The problem:
Reproduce word for word the stretch of records from the line containing "This screenshot has" through the end of the records, without the pictures.

[Input start]

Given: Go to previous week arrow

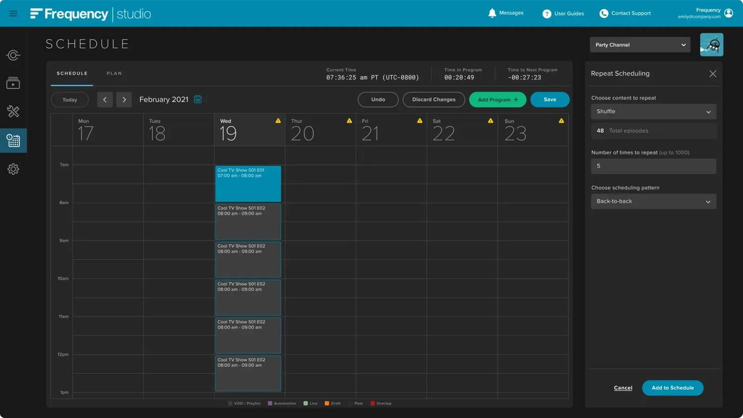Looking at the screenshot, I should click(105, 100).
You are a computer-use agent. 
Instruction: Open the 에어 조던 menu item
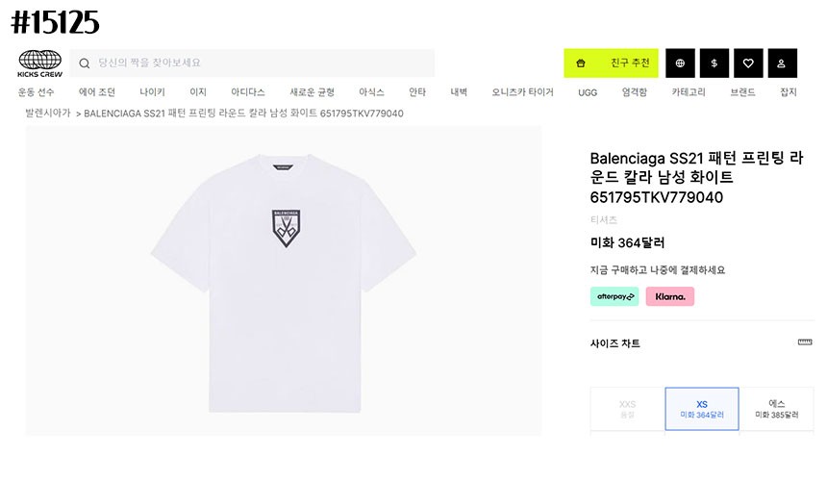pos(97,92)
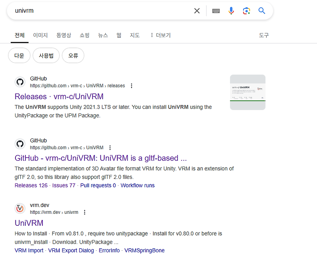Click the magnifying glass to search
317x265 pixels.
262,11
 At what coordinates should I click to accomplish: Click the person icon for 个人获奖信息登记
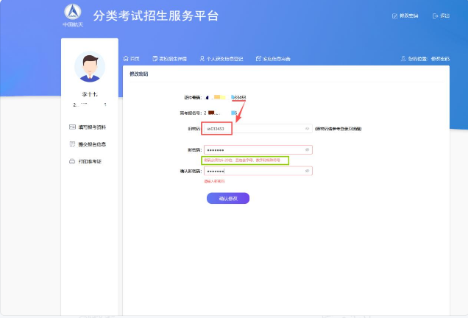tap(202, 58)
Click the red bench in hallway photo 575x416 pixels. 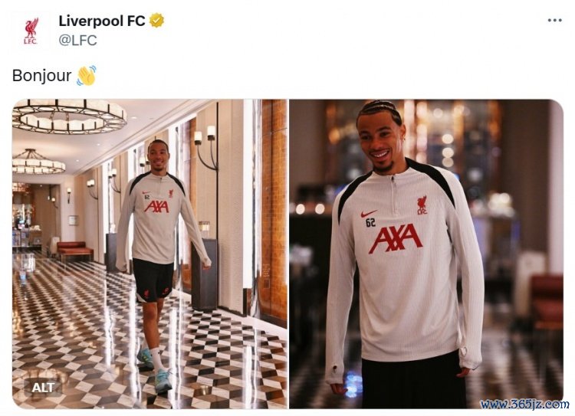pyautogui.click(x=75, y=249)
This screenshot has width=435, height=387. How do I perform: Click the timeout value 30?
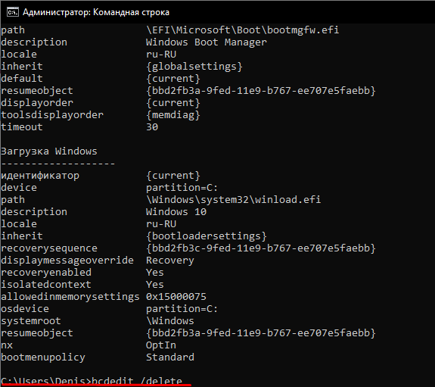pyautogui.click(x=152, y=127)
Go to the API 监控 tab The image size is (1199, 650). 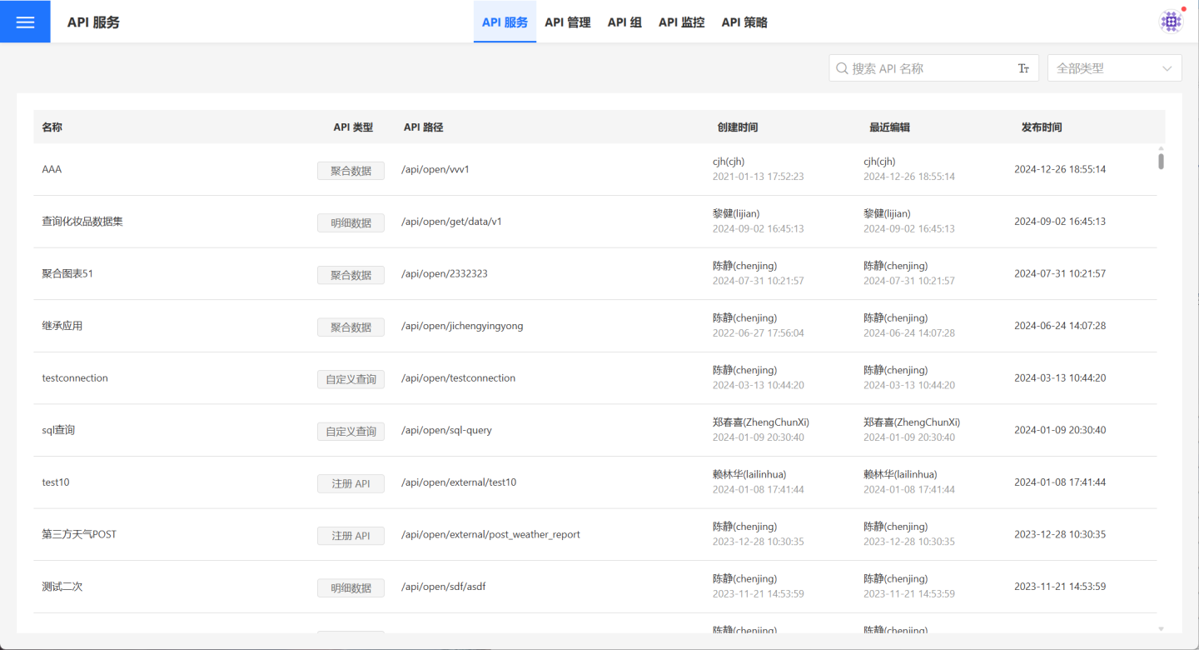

[Input end]

Response to this task:
This screenshot has width=435, height=387. How do I perform: Click the timeout value 30?
pyautogui.click(x=152, y=127)
Go to the API 监控 tab The image size is (1199, 650). 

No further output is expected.